Classical Conditioning: A Review
Classical conditioning was the discovery of a Russian physiologist by the name of Ivan Pavlov. Throughout the course of his researching career, Pavlov was investigating the automatic reflexes of animals when he made his discovery of the classical conditioning principle. In brief, classical conditioning means that a specific stimulus causes specific responses. The most common example of classical conditioning is that when food is seen there may be a salivary response.
While salivating when seeing the food stimulus may be seen as an automatic response, there is a learning aspect to classical conditioning that also needs to be taken into consideration. In one of his most famous experiments, Pavlov rang a bell every time he fed some dogs. The bell in this situation was paired with the arrival of the food. While food in of itself can be considered an unconditioned stimulus since food itself can cause the salivation, the ringing of the bell paired with the arrival of the food is seen as a conditioned stimulus.
Eventually, the dogs learned to associate the ringing of the bell to the delivery of their food and after enough repetitions the ringing of the bell could elicit the same response as the food itself: salivation.
How Classical Conditioning and Addiction Relate to One Another
The question is how does classical conditioning and addiction relate to one another? Like the example of the bell ringing when the food was on its way for the dogs, there can be certain relapse triggers that can have the same effect on the addicted person. Those relapse triggers can be certain smells, places, and situations that have a strong connection to the actual act of using. For example, someone could come home from work and always drink in front of the television or they may always smoke marijuana in the car. In those cases, the television and the car can be seen as conditioned stimuli. In both situations, those settings (sitting in front of the television or being in the car) create powerful cravings (like the salivation in the dogs) and those cravings can lead to relapse behaviors.

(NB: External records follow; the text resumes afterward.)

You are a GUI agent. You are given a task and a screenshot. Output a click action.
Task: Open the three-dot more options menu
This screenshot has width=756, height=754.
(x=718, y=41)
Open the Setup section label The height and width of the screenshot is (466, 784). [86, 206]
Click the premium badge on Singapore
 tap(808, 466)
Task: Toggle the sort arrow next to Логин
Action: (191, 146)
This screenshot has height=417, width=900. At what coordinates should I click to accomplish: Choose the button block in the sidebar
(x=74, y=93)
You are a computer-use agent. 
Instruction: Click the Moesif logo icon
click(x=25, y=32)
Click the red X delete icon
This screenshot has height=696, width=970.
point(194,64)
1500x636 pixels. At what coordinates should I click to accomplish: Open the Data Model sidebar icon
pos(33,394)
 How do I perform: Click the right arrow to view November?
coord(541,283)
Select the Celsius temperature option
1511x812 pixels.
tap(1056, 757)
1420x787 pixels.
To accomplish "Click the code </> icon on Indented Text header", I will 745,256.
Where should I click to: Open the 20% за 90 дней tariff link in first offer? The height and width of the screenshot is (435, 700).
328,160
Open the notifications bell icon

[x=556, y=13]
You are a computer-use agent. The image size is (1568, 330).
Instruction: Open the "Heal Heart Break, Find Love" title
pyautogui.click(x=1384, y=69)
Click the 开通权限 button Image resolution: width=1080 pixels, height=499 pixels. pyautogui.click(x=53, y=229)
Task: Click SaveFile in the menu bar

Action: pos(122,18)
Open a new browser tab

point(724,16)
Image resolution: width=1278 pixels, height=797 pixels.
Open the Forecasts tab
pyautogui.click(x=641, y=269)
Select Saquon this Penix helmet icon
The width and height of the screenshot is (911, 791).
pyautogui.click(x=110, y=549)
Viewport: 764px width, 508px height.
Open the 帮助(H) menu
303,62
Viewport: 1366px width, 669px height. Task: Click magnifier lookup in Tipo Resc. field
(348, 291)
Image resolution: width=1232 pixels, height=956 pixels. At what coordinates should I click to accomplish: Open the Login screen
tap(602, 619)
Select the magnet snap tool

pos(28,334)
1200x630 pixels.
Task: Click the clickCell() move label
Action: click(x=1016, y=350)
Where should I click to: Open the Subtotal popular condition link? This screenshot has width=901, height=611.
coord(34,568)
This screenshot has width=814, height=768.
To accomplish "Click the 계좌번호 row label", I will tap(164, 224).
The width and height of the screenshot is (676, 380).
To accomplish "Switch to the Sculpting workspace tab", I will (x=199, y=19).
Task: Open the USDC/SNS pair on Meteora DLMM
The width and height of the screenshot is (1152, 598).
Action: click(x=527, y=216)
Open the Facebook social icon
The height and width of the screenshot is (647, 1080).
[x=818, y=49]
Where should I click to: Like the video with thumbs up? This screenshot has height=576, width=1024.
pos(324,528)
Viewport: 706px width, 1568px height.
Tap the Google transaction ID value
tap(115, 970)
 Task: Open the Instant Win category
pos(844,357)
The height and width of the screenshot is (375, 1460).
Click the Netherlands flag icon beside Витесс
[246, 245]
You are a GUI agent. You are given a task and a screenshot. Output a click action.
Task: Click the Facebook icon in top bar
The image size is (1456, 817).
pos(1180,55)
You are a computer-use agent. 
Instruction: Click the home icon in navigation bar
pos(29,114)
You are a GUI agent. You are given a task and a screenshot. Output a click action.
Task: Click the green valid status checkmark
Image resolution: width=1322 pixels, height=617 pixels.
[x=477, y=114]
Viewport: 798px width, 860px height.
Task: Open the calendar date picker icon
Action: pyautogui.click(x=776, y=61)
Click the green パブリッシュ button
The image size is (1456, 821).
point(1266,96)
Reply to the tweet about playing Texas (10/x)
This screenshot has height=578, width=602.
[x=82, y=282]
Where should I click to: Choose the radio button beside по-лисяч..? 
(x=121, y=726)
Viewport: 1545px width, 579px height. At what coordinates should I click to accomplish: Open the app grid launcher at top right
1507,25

Possible Treatment Options
In regards to classical conditioning and addiction, there may be some options available that can weaken those stimulus associations. Cue exposure therapy is one possible treatment option and focuses on those cues (sights, smells, sounds, etc.) that can be seen as the conditional stimuli that can lead to cravings and thus relapse behaviors. By repeatedly exposing someone to those cues without engaging in the actual behavior, the cues could lose their power. The goal in cue exposure therapy is to lessen the power of cues and not complete elimination of those cues since it would be impossible to eliminate all cues.
Also in regards to the links between classical conditioning and addiction, therapists may use classical conditioning itself to diminish or remove unwanted behaviors. An example of this is aversion therapy, where there is an intentional paired association between unwanted behavior and an unwanted experience. An example that can be used is the use of Anabuse. If a person takes anabuse and drinks alcohol, there are averse physical reactions to the alcohol felt in the body. What was once seen as a positive association is turned negative. However, aversion therapy is not a long term protocol but can be used in conjunction with lifestyle changes.
The effects of classical conditioning have been noted for decades, but only in recent memory have the concepts of classical conditioning and addiction been thought about and studied. Understanding the adapting the paradigms of conditioned and unconditioned stimuli and ways to weaken their associations in relation to addiction can be another viewpoint that can be used to understand the mechanisms of addiction.